Exercise brief: Reproduce the entries that follow, exactly and in full.

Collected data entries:

——————————

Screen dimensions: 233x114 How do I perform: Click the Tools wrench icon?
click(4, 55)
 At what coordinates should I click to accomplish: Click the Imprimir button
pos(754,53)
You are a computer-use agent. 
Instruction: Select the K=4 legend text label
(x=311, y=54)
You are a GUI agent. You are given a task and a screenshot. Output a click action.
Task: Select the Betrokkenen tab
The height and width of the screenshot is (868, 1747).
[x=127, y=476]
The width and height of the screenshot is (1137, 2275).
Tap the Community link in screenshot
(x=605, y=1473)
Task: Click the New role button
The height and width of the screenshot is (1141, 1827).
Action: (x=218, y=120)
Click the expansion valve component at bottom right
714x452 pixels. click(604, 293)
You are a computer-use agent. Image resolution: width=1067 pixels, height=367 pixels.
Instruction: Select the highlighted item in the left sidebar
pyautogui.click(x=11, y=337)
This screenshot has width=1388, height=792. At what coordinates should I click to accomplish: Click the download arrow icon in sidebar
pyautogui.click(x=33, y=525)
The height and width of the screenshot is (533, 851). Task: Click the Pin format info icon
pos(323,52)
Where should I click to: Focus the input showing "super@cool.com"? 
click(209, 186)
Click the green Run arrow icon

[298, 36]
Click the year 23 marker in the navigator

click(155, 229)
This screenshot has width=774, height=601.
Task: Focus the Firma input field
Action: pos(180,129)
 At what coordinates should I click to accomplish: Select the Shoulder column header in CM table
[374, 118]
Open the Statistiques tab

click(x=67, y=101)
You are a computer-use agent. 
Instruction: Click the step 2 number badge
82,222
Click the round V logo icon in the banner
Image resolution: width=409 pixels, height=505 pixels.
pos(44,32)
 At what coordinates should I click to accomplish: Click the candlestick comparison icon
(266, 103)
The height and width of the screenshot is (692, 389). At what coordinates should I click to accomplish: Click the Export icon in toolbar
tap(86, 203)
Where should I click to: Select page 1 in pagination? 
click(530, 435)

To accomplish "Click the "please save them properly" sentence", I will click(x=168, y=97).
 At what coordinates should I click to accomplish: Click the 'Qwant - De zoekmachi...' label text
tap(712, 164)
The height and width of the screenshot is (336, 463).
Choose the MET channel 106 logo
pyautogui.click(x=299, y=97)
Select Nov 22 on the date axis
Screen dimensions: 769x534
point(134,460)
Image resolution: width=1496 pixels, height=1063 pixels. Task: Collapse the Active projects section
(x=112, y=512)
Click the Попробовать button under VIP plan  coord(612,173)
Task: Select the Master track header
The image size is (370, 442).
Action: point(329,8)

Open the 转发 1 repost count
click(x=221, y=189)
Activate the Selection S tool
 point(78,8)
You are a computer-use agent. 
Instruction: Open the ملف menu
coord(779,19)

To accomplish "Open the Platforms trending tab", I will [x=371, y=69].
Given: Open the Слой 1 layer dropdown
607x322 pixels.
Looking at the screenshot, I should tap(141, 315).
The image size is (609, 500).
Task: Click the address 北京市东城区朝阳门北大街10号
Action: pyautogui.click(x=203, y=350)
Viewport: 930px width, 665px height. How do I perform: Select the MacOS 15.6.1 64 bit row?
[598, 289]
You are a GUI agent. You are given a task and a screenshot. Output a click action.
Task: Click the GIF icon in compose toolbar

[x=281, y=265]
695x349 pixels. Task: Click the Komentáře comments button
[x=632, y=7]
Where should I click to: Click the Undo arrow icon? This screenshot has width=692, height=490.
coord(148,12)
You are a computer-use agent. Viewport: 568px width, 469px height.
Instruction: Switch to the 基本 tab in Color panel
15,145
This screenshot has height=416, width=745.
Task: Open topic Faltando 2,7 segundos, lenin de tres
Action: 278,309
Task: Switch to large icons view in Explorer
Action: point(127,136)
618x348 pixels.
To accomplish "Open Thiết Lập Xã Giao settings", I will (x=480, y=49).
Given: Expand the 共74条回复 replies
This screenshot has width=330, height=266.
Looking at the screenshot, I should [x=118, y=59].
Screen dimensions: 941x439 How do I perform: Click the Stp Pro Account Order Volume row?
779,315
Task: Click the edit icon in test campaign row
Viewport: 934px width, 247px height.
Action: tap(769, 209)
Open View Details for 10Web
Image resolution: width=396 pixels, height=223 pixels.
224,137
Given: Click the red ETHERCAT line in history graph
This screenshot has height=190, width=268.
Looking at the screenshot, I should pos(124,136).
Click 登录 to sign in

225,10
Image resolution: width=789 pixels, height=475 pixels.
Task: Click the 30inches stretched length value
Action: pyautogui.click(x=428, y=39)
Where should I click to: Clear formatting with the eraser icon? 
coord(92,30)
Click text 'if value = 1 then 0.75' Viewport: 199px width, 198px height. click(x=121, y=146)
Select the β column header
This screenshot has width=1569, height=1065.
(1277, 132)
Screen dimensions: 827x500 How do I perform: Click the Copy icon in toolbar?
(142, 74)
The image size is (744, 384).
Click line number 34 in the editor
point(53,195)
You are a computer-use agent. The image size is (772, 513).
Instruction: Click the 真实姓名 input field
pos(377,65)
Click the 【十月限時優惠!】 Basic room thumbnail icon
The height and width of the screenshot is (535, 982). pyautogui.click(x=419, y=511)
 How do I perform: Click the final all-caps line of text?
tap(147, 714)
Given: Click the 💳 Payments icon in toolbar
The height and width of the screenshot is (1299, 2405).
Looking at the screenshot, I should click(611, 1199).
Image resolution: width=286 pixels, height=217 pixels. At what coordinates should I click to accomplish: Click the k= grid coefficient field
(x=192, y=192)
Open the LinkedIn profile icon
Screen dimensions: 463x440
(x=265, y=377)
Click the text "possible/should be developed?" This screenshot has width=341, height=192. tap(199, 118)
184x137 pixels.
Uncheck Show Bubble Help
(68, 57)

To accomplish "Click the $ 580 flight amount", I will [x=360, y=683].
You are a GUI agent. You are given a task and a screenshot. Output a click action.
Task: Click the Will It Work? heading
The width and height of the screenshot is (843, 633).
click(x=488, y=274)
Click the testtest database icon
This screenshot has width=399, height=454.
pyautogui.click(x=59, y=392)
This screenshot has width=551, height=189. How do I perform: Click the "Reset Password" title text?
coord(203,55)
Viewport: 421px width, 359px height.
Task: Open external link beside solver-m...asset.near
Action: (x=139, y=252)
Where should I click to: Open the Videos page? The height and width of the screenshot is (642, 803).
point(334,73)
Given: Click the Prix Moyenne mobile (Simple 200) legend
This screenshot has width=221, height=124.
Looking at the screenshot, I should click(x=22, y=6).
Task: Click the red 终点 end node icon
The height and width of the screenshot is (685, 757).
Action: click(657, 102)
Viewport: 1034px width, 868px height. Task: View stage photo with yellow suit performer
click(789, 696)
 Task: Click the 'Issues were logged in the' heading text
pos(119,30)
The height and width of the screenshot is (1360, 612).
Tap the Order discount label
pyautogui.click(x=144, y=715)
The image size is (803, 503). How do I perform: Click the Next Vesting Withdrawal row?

——————————

Solution to this exercise:
Screen dimensions: 233x114 How do I perform: Click the Tools wrench icon?
click(4, 55)
 At what coordinates should I click to accomplish: Click the Imprimir button
pos(754,53)
You are a computer-use agent. 
Instruction: Select the K=4 legend text label
(x=311, y=54)
You are a GUI agent. You are given a task and a screenshot. Output a click action.
Task: Select the Betrokkenen tab
The height and width of the screenshot is (868, 1747).
[x=127, y=476]
The width and height of the screenshot is (1137, 2275).
Tap the Community link in screenshot
(x=605, y=1473)
Task: Click the New role button
The height and width of the screenshot is (1141, 1827).
Action: (x=218, y=120)
Click the expansion valve component at bottom right
714x452 pixels. click(604, 293)
You are a computer-use agent. Image resolution: width=1067 pixels, height=367 pixels.
Instruction: Select the highlighted item in the left sidebar
pyautogui.click(x=11, y=337)
This screenshot has width=1388, height=792. At what coordinates should I click to accomplish: Click the download arrow icon in sidebar
pyautogui.click(x=33, y=525)
The height and width of the screenshot is (533, 851). Task: Click the Pin format info icon
pos(323,52)
Where should I click to: Focus the input showing "super@cool.com"? 
click(209, 186)
Click the green Run arrow icon

[298, 36]
Click the year 23 marker in the navigator

click(155, 229)
This screenshot has width=774, height=601.
Task: Focus the Firma input field
Action: pos(180,129)
 At what coordinates should I click to accomplish: Select the Shoulder column header in CM table
[374, 118]
Open the Statistiques tab

click(x=67, y=101)
You are a computer-use agent. 
Instruction: Click the step 2 number badge
82,222
Click the round V logo icon in the banner
Image resolution: width=409 pixels, height=505 pixels.
pos(44,32)
 At what coordinates should I click to accomplish: Click the candlestick comparison icon
(266, 103)
The height and width of the screenshot is (692, 389). At what coordinates should I click to accomplish: Click the Export icon in toolbar
tap(86, 203)
Where should I click to: Select page 1 in pagination? 
click(530, 435)

To accomplish "Click the "please save them properly" sentence", I will click(x=168, y=97).
 At what coordinates should I click to accomplish: Click the 'Qwant - De zoekmachi...' label text
tap(712, 164)
The height and width of the screenshot is (336, 463).
Choose the MET channel 106 logo
pyautogui.click(x=299, y=97)
Select Nov 22 on the date axis
Screen dimensions: 769x534
point(134,460)
Image resolution: width=1496 pixels, height=1063 pixels. Task: Collapse the Active projects section
(x=112, y=512)
Click the Попробовать button under VIP plan  coord(612,173)
Task: Select the Master track header
The image size is (370, 442).
Action: point(329,8)

Open the 转发 1 repost count
click(x=221, y=189)
Activate the Selection S tool
 point(78,8)
You are a computer-use agent. 
Instruction: Open the ملف menu
coord(779,19)

To accomplish "Open the Platforms trending tab", I will [x=371, y=69].
Given: Open the Слой 1 layer dropdown
607x322 pixels.
Looking at the screenshot, I should tap(141, 315).
The image size is (609, 500).
Task: Click the address 北京市东城区朝阳门北大街10号
Action: pyautogui.click(x=203, y=350)
Viewport: 930px width, 665px height. How do I perform: Select the MacOS 15.6.1 64 bit row?
[598, 289]
You are a GUI agent. You are given a task and a screenshot. Output a click action.
Task: Click the GIF icon in compose toolbar

[x=281, y=265]
695x349 pixels. Task: Click the Komentáře comments button
[x=632, y=7]
Where should I click to: Click the Undo arrow icon? This screenshot has width=692, height=490.
coord(148,12)
You are a computer-use agent. Viewport: 568px width, 469px height.
Instruction: Switch to the 基本 tab in Color panel
15,145
This screenshot has height=416, width=745.
Task: Open topic Faltando 2,7 segundos, lenin de tres
Action: 278,309
Task: Switch to large icons view in Explorer
Action: point(127,136)
618x348 pixels.
To accomplish "Open Thiết Lập Xã Giao settings", I will (x=480, y=49).
Given: Expand the 共74条回复 replies
This screenshot has width=330, height=266.
Looking at the screenshot, I should [x=118, y=59].
Screen dimensions: 941x439 How do I perform: Click the Stp Pro Account Order Volume row?
779,315
Task: Click the edit icon in test campaign row
Viewport: 934px width, 247px height.
Action: tap(769, 209)
Open View Details for 10Web
Image resolution: width=396 pixels, height=223 pixels.
224,137
Given: Click the red ETHERCAT line in history graph
This screenshot has height=190, width=268.
Looking at the screenshot, I should pos(124,136).
Click 登录 to sign in

225,10
Image resolution: width=789 pixels, height=475 pixels.
Task: Click the 30inches stretched length value
Action: pyautogui.click(x=428, y=39)
Where should I click to: Clear formatting with the eraser icon? 
coord(92,30)
Click text 'if value = 1 then 0.75' Viewport: 199px width, 198px height. click(x=121, y=146)
Select the β column header
This screenshot has width=1569, height=1065.
(1277, 132)
Screen dimensions: 827x500 How do I perform: Click the Copy icon in toolbar?
(142, 74)
The image size is (744, 384).
Click line number 34 in the editor
point(53,195)
You are a computer-use agent. The image size is (772, 513).
Instruction: Click the 真实姓名 input field
pos(377,65)
Click the 【十月限時優惠!】 Basic room thumbnail icon
The height and width of the screenshot is (535, 982). pyautogui.click(x=419, y=511)
 How do I perform: Click the final all-caps line of text?
tap(147, 714)
Given: Click the 💳 Payments icon in toolbar
The height and width of the screenshot is (1299, 2405).
Looking at the screenshot, I should click(611, 1199).
Image resolution: width=286 pixels, height=217 pixels. At what coordinates should I click to accomplish: Click the k= grid coefficient field
(x=192, y=192)
Open the LinkedIn profile icon
Screen dimensions: 463x440
(x=265, y=377)
Click the text "possible/should be developed?" This screenshot has width=341, height=192. tap(199, 118)
184x137 pixels.
Uncheck Show Bubble Help
(68, 57)

To accomplish "Click the $ 580 flight amount", I will [x=360, y=683].
You are a GUI agent. You are given a task and a screenshot. Output a click action.
Task: Click the Will It Work? heading
The width and height of the screenshot is (843, 633).
click(x=488, y=274)
Click the testtest database icon
This screenshot has width=399, height=454.
pyautogui.click(x=59, y=392)
This screenshot has width=551, height=189. How do I perform: Click the "Reset Password" title text?
coord(203,55)
Viewport: 421px width, 359px height.
Task: Open external link beside solver-m...asset.near
Action: (x=139, y=252)
Where should I click to: Open the Videos page? The height and width of the screenshot is (642, 803).
point(334,73)
Given: Click the Prix Moyenne mobile (Simple 200) legend
This screenshot has width=221, height=124.
Looking at the screenshot, I should click(x=22, y=6).
Task: Click the red 终点 end node icon
The height and width of the screenshot is (685, 757).
Action: click(657, 102)
Viewport: 1034px width, 868px height. Task: View stage photo with yellow suit performer
click(789, 696)
 Task: Click the 'Issues were logged in the' heading text
pos(119,30)
The height and width of the screenshot is (1360, 612).
Tap the Order discount label
pyautogui.click(x=144, y=715)
The image size is (803, 503). How do I perform: Click the Next Vesting Withdrawal row?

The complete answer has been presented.